No one likes a quiet table, especially on your wedding day. If you’re worried that some of your guests won’t know how to engage in conversation with each other, here are some tips to get the party started.
Since you know who’s sitting where, place old photos of the guests in small frames. Even if the guests don’t know each other, they’ll hoot and holler over pictures of bad hair and worse outfits. You can also place photos of yourselves on the table, which is sure to get a few “oohs” and ahs” from each guest.
Want to get the guests gabbing? Try placing tiered candy-cakes on the table. No one can keep mum when they’re forced to argue over M&M plain versus peanut. Fondue-fountain centerpieces work wonders for inciting gab, as do Smore’s and Rice Krispie Treats. If you want to stay away from food, try something funky like Lava Lamps or anything retro.
Speaking of retro, nothing is going to get the guests talking like mood-ring favors; everyone will be comparing colors. Bubbles are always a smart way to go, as are sparklers (check ahead to make sure the site allows them). When in favor doubt, give each guest something slightly different, and wrapped. People love to compare and contrast, and it immediately gets them talking.
Fun and Games
Depending on the style and formality of your wedding, you can print questions on the table cards. “Where did Aunt Joan and Uncle Lou honeymoon?” is the type of cocktail chatter that’s automatically created with this game. You can even have a little pre-wedding fun with outdoor bonfires, shuffleboard or horseshoes, or a volleyball game. By the time the guests take their seats, they’ll be bosom buddies.
The best way to get guests talking is to make sure you’ve put together an excellent seating chart. Never put an entire family together, and don’t put together two relatives who’ve not spoken since 1983. Mix and match, so people are forced to introduce themselves and say their relationship to the bride or groom—the quickest way to get them chatting about their backgrounds. Another savvy idea is to spread out the wedding party members, so each one and his/her date is at a separate table.
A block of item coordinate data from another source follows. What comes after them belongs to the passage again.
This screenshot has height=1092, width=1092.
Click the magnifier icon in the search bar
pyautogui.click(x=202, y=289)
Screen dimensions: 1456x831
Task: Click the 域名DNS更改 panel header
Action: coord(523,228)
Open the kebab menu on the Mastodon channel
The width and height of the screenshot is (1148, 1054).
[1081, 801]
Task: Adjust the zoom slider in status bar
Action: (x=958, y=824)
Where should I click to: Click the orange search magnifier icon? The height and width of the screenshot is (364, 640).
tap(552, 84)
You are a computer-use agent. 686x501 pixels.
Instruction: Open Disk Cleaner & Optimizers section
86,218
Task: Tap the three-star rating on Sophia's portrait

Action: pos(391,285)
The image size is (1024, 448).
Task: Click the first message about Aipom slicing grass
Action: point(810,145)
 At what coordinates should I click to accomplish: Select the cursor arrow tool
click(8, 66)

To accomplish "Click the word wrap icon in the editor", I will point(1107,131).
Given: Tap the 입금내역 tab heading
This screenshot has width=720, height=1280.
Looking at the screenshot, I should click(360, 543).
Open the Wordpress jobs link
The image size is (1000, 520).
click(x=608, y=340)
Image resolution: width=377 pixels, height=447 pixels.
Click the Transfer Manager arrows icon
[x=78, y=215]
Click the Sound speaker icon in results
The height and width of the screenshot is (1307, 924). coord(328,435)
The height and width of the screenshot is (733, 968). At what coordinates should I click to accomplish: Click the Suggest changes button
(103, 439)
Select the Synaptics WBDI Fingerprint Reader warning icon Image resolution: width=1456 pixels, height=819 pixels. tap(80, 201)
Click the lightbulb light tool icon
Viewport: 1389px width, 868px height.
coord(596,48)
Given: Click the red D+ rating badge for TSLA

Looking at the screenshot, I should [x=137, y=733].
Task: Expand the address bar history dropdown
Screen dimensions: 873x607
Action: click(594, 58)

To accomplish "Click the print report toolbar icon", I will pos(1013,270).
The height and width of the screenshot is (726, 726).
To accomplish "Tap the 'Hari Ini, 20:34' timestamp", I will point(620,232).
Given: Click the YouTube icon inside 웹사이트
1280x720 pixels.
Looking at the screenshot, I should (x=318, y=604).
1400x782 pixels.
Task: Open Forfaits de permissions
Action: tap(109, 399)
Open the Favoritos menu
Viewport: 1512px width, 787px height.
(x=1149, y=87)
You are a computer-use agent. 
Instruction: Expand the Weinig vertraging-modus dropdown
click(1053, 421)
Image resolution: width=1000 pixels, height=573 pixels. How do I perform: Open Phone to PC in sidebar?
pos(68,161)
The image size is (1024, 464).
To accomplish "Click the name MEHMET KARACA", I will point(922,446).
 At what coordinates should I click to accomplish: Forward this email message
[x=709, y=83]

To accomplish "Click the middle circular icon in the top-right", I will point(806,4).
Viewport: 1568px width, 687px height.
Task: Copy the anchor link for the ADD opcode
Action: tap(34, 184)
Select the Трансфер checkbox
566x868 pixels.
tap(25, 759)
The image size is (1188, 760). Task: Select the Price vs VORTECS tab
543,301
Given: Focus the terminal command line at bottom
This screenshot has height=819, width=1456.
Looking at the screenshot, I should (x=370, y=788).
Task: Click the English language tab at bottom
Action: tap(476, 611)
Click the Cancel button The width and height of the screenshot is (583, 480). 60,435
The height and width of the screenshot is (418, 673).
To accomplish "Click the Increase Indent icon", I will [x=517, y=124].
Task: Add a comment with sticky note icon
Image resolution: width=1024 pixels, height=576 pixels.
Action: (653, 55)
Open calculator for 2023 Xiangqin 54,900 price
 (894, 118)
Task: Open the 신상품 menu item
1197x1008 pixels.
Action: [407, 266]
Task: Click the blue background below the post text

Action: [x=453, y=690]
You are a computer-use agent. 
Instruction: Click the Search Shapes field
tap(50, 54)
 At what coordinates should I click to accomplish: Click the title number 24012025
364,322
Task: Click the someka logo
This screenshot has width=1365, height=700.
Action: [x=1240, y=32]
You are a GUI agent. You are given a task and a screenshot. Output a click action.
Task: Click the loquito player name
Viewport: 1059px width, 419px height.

Everyone wants to talk to the wedding “insiders” to get the scoop. Finally, make sure you greet each person at each table, and make sure they’re all communicating. If you sense a lull, point out that your sorority sister Renee volunteers for the Humane Society, just like your groom’s nephew, seated immediately to her right. Polite and informative talk is always the best way to help everyone get to know one another.